* **DIRECTIONS FOR THIS TASK**
Reproduce the material below word for word, keeping every line unchanged.
— START OF RECORDS TO USE —
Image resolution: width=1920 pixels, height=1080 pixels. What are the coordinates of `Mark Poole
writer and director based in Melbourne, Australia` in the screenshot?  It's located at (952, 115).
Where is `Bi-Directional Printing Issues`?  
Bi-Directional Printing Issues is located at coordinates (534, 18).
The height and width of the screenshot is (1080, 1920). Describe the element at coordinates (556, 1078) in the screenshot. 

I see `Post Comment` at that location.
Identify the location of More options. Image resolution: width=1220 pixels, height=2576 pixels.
— END OF RECORDS TO USE —
* **SOLUTION FOR THIS TASK**
Image resolution: width=1920 pixels, height=1080 pixels. What are the coordinates of `Mark Poole
writer and director based in Melbourne, Australia` in the screenshot?  It's located at (952, 115).
Where is `Bi-Directional Printing Issues`?  
Bi-Directional Printing Issues is located at coordinates (534, 18).
The height and width of the screenshot is (1080, 1920). Describe the element at coordinates (556, 1078) in the screenshot. 

I see `Post Comment` at that location.
Identify the location of More options. Image resolution: width=1220 pixels, height=2576 pixels.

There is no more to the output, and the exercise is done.